Le sourire de Denise se crispa. Elle aimait parler. Eux, ils aimaient digresser. A ce rythme, elle n’aurait le fin mot de l’histoire – une voleuse, elle ? – qu’après une dissertation en long, en large et en travers des coutumes Mandragores.

Une communauté Mandragore s’installait toujours dans un gigantesque arbre au centre d’un champ ou d’une prairie qu’ils appelaient sobrement « Pays ». Ils colonisaient la partie principale et les branches pour en faire une véritable forteresse. Certains creusaient leur maison à même l’écorces, d’autres s’installaient dans des champignons joufflus. Selon Jean-Champignière – dit Champi -, les « Pays » ressemblaient à de véritables œuvres d’arts, des palais floraux sculptés dans le tronc.
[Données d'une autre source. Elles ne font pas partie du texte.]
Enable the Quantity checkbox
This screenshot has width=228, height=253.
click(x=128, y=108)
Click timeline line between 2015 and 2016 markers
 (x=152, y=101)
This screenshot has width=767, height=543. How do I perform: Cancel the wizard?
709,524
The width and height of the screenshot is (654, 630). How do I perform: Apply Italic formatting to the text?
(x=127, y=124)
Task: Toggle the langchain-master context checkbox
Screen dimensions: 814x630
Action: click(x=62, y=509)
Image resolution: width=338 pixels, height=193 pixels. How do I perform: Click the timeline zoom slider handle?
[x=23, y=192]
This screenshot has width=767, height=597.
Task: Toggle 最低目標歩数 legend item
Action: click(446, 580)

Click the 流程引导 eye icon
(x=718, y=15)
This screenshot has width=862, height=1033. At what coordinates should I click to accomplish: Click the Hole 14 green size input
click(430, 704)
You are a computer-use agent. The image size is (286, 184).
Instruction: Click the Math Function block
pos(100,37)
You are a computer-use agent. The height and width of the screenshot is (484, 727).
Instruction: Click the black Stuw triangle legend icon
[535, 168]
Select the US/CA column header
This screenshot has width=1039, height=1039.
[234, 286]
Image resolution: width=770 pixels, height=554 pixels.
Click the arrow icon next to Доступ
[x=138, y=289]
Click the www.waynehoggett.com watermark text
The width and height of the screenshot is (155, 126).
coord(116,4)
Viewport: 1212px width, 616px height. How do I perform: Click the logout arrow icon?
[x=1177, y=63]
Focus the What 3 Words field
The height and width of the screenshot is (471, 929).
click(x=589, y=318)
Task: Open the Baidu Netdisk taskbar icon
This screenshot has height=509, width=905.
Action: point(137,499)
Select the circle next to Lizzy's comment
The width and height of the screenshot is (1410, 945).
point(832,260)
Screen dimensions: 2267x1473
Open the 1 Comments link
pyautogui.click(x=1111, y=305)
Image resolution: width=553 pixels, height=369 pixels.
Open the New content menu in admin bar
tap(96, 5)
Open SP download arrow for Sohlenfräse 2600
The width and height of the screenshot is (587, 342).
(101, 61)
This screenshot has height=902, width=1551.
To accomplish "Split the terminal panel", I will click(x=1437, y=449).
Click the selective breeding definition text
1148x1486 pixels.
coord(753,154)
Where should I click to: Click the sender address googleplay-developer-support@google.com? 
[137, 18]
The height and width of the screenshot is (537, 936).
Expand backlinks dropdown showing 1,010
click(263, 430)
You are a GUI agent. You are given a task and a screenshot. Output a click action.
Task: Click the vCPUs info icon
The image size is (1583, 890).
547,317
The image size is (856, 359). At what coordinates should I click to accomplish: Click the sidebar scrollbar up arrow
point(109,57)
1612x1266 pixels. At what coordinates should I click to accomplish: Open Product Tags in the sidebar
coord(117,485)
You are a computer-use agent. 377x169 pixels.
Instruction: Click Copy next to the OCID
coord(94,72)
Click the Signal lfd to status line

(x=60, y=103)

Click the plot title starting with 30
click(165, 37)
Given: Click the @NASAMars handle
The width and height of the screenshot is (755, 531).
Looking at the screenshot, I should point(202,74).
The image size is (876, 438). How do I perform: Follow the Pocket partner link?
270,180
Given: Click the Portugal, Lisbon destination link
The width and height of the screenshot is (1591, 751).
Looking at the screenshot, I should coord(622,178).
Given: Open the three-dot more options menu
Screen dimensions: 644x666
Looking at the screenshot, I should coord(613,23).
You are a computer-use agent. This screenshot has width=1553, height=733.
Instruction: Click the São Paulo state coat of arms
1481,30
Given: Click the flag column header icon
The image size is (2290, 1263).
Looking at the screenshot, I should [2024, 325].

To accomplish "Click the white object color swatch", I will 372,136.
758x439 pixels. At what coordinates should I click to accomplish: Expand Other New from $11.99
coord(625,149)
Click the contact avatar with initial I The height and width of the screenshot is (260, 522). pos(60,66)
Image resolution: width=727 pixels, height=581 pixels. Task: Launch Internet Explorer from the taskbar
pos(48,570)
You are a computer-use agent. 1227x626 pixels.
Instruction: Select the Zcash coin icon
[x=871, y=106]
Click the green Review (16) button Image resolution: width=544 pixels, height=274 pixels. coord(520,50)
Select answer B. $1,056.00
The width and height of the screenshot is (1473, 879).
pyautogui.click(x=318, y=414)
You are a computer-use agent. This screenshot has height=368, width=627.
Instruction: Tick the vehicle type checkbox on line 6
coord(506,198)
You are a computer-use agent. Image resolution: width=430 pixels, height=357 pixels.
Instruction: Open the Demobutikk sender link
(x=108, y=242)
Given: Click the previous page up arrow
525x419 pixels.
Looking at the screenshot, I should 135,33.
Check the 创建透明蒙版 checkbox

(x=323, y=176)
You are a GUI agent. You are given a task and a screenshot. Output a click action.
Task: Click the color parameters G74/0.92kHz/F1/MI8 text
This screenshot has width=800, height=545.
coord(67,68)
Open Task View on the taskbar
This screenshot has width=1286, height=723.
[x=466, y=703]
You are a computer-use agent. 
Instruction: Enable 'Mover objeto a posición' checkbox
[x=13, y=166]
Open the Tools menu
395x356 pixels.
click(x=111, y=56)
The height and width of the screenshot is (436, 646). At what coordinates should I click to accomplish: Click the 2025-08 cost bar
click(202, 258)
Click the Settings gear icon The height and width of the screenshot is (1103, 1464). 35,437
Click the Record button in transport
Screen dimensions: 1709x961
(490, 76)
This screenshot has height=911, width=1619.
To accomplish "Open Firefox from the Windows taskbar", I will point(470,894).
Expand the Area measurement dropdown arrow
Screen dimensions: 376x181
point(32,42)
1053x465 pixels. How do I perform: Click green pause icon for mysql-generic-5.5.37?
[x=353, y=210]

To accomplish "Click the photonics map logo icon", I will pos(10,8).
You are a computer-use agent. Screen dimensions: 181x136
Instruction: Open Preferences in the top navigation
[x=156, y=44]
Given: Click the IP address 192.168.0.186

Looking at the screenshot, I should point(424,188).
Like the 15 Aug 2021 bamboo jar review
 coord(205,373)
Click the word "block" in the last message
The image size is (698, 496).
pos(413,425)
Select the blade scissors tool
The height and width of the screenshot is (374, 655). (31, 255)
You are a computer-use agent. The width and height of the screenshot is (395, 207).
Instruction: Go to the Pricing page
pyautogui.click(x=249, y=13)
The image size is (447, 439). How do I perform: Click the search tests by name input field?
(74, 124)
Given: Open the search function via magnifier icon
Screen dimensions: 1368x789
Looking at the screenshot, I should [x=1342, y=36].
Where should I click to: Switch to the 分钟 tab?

Les mandragores cultivaient un lien particulier avec la nature. L’arbre qui les accueillait se magnifiait avec le temps, véritable majesté végétale qui protégeait les champs. Les terres alentours du Pays se voulaient riches et fertiles.

Denise retint un soupir. Elle ne comprenait toujours pas la raison de leur venue et encore moins les allégations à son encontre, d’autant qu’ils expliquèrent avoir installé leur « Pays » dans le nord du Valmer à quelques kilomètres de la frontière avec le Novert. Pirn – et par extension le salon de thé de Denise – se situait bien plus au sud, dans les régions Orméranéennes. Les régions de l’huile, des olives et du soleil. Il n’y avait donc aucun rapport tangible entre le « Pays » de ces Mandragores et le salon de thé. Aucun…

— Nous sommes venus de loin à dos de shaton…

— Et de hérisson, précisa Bota, l’index levé.

— On le sait, pesta Champi. Tout ce temps perdu. Si tu t’étais contenté d’un shaton, nous serions arrivés plus vite.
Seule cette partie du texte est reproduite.